ABUSES OF "PUBLIC HEALTH"

The proper conception of "public health" is innocuous enough. There are unquestionably some threats to our health and safety for which the remedies constitute a legitimate public good. They're limited to risks to which no rational person would submit himself – examples might include communicable diseases like tuberculosis or typhoid, calamitous events like asteroid impacts or tsunamis, or biological or chemical terrorism. Under these limited circumstances, it's understandable, even advisable, for a government limited to protecting the lives and property of its citizens to take collective measures to eradicate or minimize such risks, or minimize the damage should they come to pass.

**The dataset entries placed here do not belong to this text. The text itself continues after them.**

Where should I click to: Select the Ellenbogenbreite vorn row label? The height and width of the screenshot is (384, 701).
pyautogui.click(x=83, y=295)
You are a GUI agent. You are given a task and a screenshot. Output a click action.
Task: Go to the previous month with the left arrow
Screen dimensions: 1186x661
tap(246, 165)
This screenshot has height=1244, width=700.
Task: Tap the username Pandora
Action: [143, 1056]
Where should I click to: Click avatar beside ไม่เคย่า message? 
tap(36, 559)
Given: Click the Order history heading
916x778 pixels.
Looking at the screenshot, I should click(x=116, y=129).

But "public health" as it's advocated today goes well beyond public goods. Over the last century, "public health" has come to mean state pressure coercing us to avoid risks, even risks we knowingly and willingly undertake. The most obvious and conspicuous example was alcohol prohibition. And though Prohibition took an untold number of lives, bred corruption, and legitimized criminal behavior, it is distinguishable from more recent expansions of public health in that lawmakers at least recognized it as a failure, and repealed it (Unfortunately, we don't seem to have learned. The last twenty years have seen increasingly aggressive restrictions on the production, sale, and consumption of alcohol by local, state, and federal government).

But the Harrison Act – which fired the first shots of the drug war – was passed even earlier, in 1914. Drug prohibition has marched onward since. Its episodic ratchetings-up and coolings-down have commenced to a particularly aggressive and militaristic incarnation over the last twenty-five years.

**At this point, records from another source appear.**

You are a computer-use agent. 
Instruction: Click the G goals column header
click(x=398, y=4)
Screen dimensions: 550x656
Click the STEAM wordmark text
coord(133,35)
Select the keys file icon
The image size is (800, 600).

Once we've accepted a definition of "public health" expansive enough for government to dictate what we can and can't put into our bodies, it's a short leap to seat belt laws, motorcycle helmet laws, assisted suicide bans, and prohibitions and restrictions on all sorts of other risky behavior. More recently, we've been given "public" smoking bans that extend to private businesses such as bars and restaurants. The Supreme Court recently upheld an Alabama ban on sex toys and marital aides. And parents are all too aware of the myriad regulations on the risks to which they can legally subject their children. Over just the last several years, governments at some level have prohibited motor scooters, "pocket bikes," all-terrain vehicles, snowmobiles, alcohol vaporizers, and fireworks, to name just a few -- all designed to keep people from hurting themselves.

So it shouldn't be the least bit surprising that "public health" might now come to include the size of our pants and the content of our refrigerators.

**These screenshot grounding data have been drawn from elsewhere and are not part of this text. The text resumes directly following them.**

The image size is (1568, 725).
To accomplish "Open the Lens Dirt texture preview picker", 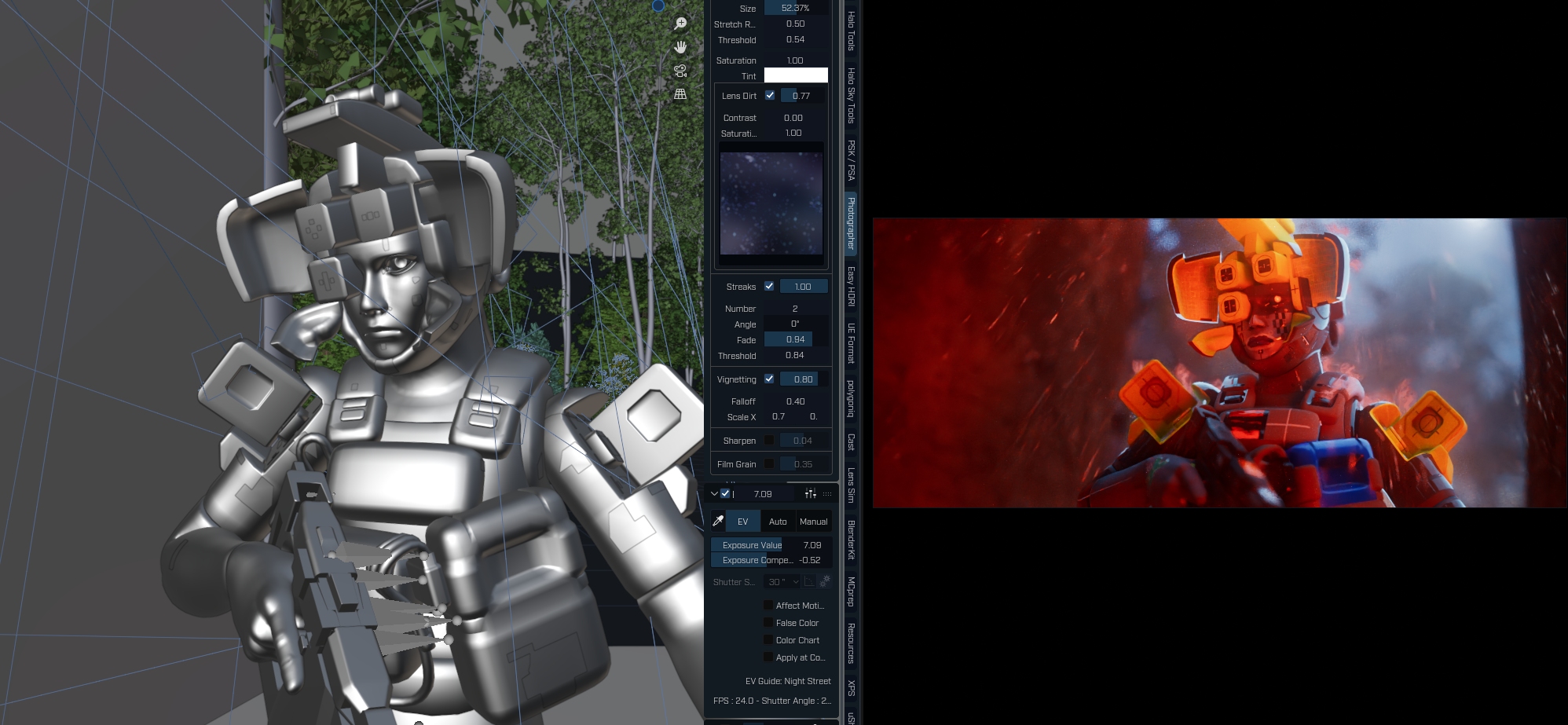I will [x=771, y=203].
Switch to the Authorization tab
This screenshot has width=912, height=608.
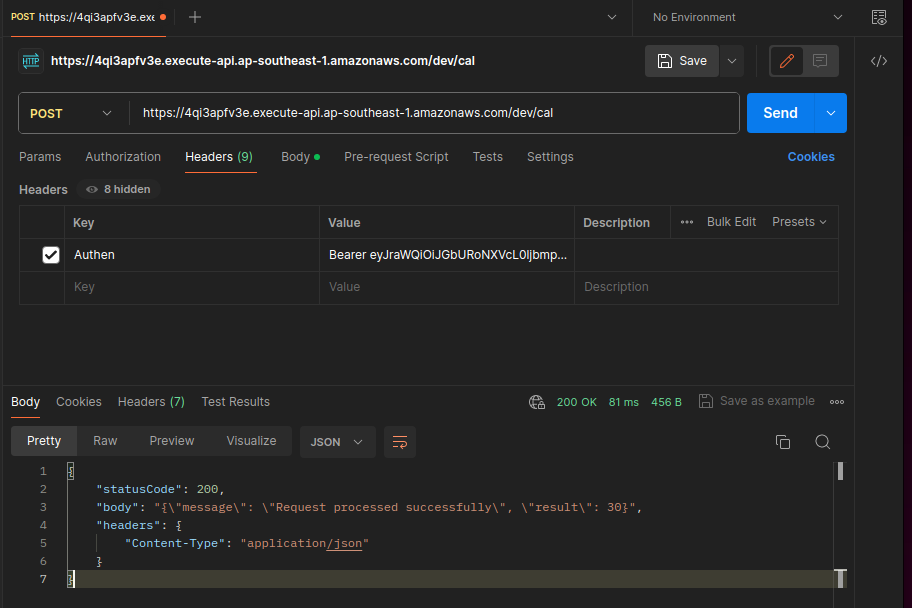pyautogui.click(x=123, y=157)
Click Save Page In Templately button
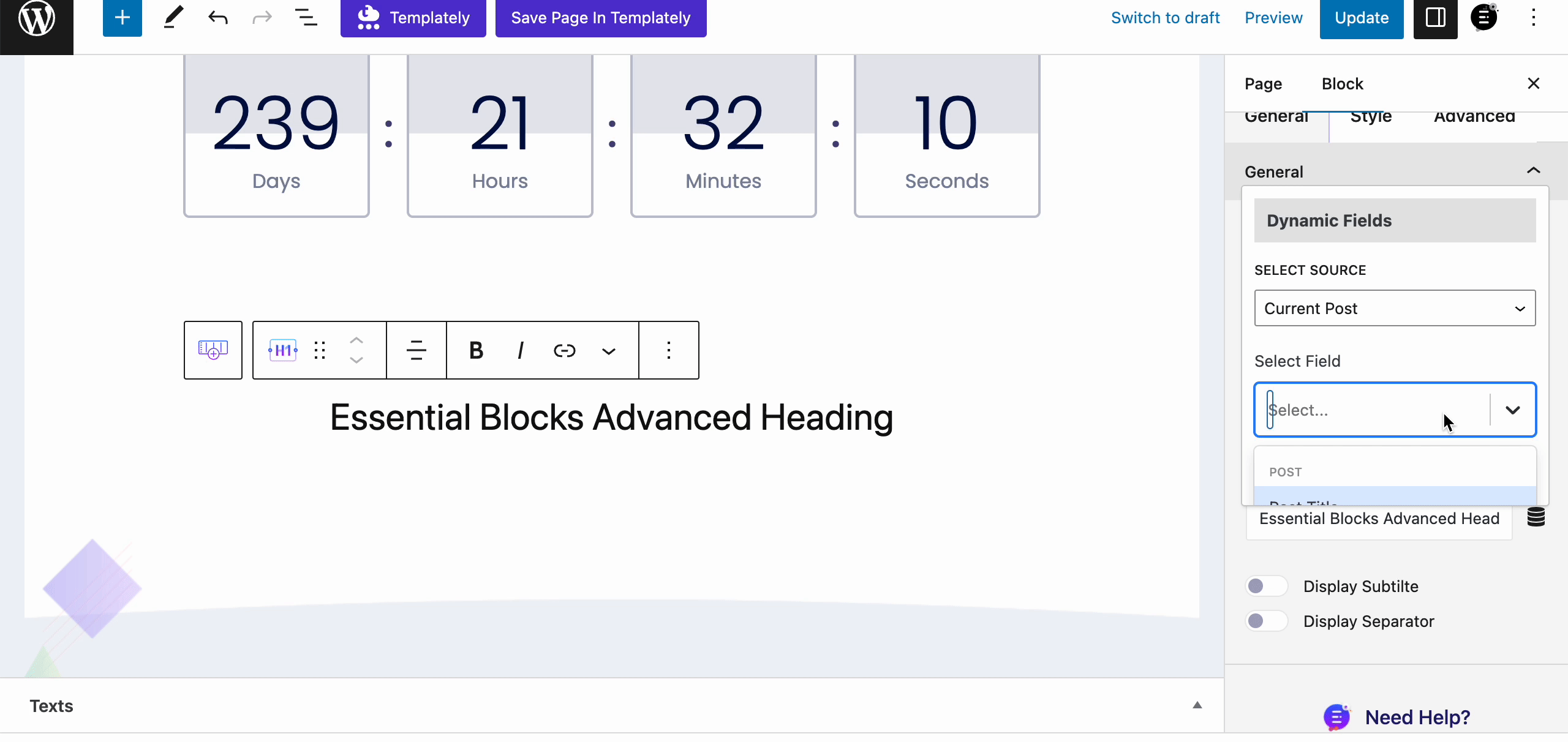The image size is (1568, 742). click(x=600, y=17)
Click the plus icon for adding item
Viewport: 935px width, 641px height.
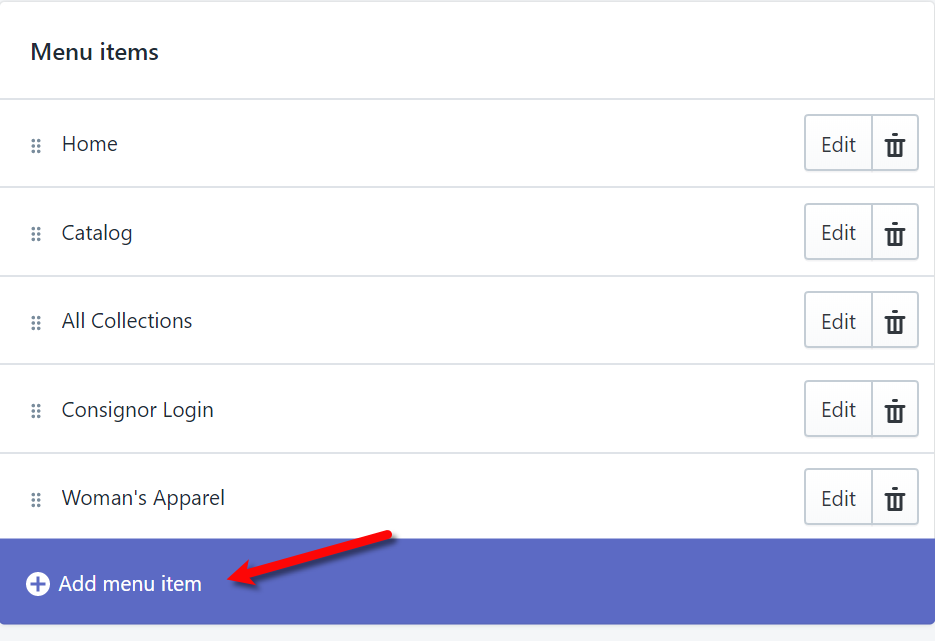[x=38, y=584]
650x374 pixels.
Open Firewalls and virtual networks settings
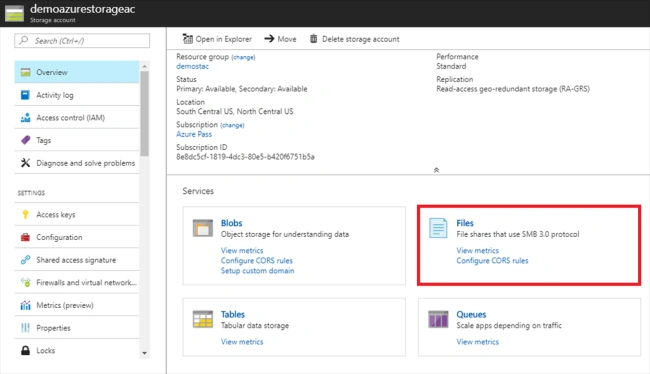[77, 283]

The justification for expansions of the government's power to promote the "public health" is typically couched in "the number of lives this will save." Sometimes, we're told that a law will add x number of years to the average life. The most-used and easiest tactic is to simply state that the law's necessary to protect "the children."

The ad naseum recitation of the 400,000 figure is a good example. As is a report released in January of 2004 stating that being overweight at forty would cut several years off the typical life. The public health activists at the Center for Science in the Public Interest have long been fighting for marketing restrictions on junk food, particularly on programs directed "at our children."

Longevity seems to be an obsession among the public health crowd. There seems to be no limit to the costs they're willing to endure if some policy promises to lengthen lives. It seems improbable to them that there may be people who'd sacrifice a month or two of their senior years for the lifetime of pleasure some get from a daily cigarette, a night of hard-drinking, or a slice of cherry pie after dinner. It's as if adding more days to the end of our lives were the only reason for living.

Even then, as British doctor and author Michael Fitzpatrick explains in his book The Tyranny of Health, death can't be prevented. It can only be postponed. And "death can generally be postponed only for a relatively short time by relatively intensive preventative measures," Fitzpatrick writes. That is, high-cost measures that would typically add just a few days or months to the average life.

There's certainly nothing wrong with studies or public awareness campaigns designed to discover and inform us about how we can make healthier choices. It's that the "advice" rarely stops there. Inevitably, such studies and campaigns lead to calls for government policies aimed at increasing longevity, and in so doing, take options and choices away from people who may value pleasure, convenience, or indulgence more than perfect health or a prolonged geriatry.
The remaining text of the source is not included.